Queensland updates medicinal cannabis laws

Morgan Liotta

4/04/2019 2:01:55 PM

The State Government has passed new legislation designed to streamline access for ‘seriously ill’ patients.

Medicinal cannabis oil
Changes to Queensland laws will allow medicinal cannabis to sit under the same class as Schedule 8 or Schedule 4 medicines. (Image: Alex Murray)
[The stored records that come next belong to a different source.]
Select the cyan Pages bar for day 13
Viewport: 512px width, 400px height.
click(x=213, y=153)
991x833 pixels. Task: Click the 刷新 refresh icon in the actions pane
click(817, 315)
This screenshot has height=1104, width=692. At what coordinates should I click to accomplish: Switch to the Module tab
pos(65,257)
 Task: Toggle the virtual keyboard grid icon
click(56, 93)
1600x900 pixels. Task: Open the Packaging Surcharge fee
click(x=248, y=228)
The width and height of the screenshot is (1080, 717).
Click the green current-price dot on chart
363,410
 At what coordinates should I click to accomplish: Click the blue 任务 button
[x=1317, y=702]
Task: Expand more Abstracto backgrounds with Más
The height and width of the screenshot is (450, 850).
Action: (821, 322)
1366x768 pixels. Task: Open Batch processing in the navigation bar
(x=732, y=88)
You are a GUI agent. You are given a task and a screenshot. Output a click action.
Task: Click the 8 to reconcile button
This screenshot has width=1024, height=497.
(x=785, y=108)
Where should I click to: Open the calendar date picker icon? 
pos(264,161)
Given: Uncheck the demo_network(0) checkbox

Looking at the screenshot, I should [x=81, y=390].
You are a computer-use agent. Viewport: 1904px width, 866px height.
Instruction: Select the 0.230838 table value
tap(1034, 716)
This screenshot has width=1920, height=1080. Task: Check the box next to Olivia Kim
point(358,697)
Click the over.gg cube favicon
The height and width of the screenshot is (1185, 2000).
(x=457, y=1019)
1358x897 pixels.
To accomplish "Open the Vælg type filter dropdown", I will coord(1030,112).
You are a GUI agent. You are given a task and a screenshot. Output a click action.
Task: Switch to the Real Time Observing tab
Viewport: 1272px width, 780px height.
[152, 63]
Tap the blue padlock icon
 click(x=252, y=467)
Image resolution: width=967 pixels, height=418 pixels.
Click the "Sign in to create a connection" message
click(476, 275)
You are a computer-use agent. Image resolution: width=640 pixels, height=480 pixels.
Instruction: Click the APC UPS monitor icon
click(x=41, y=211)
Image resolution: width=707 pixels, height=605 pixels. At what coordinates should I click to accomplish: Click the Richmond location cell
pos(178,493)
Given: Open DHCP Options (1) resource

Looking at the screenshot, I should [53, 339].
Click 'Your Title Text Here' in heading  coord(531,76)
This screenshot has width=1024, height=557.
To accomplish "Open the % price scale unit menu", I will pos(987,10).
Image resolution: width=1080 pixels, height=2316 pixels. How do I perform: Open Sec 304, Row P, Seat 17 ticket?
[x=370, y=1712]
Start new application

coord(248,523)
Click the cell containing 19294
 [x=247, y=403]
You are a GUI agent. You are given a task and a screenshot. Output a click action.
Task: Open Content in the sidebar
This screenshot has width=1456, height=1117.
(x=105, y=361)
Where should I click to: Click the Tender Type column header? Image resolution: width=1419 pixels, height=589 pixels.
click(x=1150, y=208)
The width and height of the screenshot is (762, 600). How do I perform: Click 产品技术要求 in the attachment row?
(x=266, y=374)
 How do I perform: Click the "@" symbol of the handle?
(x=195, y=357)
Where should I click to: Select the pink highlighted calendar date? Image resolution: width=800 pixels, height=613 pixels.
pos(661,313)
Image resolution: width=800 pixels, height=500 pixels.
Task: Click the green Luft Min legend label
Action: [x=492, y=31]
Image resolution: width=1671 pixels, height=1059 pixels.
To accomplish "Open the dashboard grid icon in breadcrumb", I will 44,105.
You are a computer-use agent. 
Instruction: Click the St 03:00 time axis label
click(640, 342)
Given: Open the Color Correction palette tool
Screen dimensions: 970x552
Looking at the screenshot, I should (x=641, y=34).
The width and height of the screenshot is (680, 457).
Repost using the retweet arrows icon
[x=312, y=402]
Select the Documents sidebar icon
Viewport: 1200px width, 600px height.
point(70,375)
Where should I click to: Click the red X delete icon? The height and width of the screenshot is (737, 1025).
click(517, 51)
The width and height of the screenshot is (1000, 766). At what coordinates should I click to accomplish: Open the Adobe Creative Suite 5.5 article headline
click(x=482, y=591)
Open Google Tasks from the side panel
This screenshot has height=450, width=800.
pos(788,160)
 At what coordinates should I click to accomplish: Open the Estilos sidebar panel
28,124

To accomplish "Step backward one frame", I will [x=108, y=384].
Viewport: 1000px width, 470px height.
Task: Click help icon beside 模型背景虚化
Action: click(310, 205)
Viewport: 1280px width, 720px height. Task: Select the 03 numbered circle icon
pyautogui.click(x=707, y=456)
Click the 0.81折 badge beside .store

The Public Health (Medicinal Cannabis) Act 2016 has been revoked to introduce new legislation that makes it easier for patients and doctors to access medicinal cannabis for ‘seriously ill Queenslanders’.
The changes will allocate medicinal cannabis under the same class as other drugs of addiction (Schedule 8 medicines) or prescription drugs (Schedule 4).
State Minister for Health and Ambulance Services Steven Miles said the new legislation will help to simplify the prescription process, a move for which the RACGP has previously called.
‘Our Government is committed to improving pathways for Queensland patients to access medicinal cannabis, and this new legislation joins some of the most progressive laws in the country,’ Minister Miles said.
‘This law change will significantly streamline the prescription process by removing state-level approval and will ensure patients have access to the treatment they need sooner.’
The RACGP’s current position on medicinal cannabis advises that ‘further research is warranted and desirable to clarify the uncertainties of the relative efficacy and safety of medical cannabis products’, while The regulatory framework for medicinal use of cannabis products outlines the RACGP’s belief that a national framework should be developed and include consistency of prescribing laws across jurisdictions.
‘The RACGP welcomes anything to make it easier for patients to access therapy – anything that makes it easier is a good thing,’ RACGP President Dr Harry Nespolon said to newsGP regarding the new legislation in Queensland.
‘Currently, it is relatively complicated to get a prescription and this is the beginning of understanding the role of medicinal cannabis, as there is no doubt there are groups of patients who could potentially benefit from it.’
Dr Nespolon said that although medicinal cannabis can be a useful agent with many potential uses, it is usually the last, rather than first, treatment option.
‘One barrier is the inability to drive, and only time and further research will tell,’ he said.
‘Before GPs prescribe [medicinal cannabis], they need to understand the process which is available through state and territory websites and go through TGA [Therapeutic Goods Administration] requirements.’
Minister Miles highlighted that the changes to Queensland laws act as a stepping stone for a nationally consistent approach to prescribing medicinal cannabis.
‘Now that the treatment has progressed [in Queensland], it makes sense for a nationally consistent approach and for the TGA to take carriage of the prescription process,’ he said.
Minister Miles also confirmed there are several Queensland-based companies working towards having medicinal cannabis products produced locally, which he said will ‘help improve access for people and reduce costs for these increasingly important medicines’.
It will remain illegal for the Queensland public to grow cannabis for medical purposes, and non-specialist medical practitioners will still require state-based approval for Schedule 8 medicinal cannabis.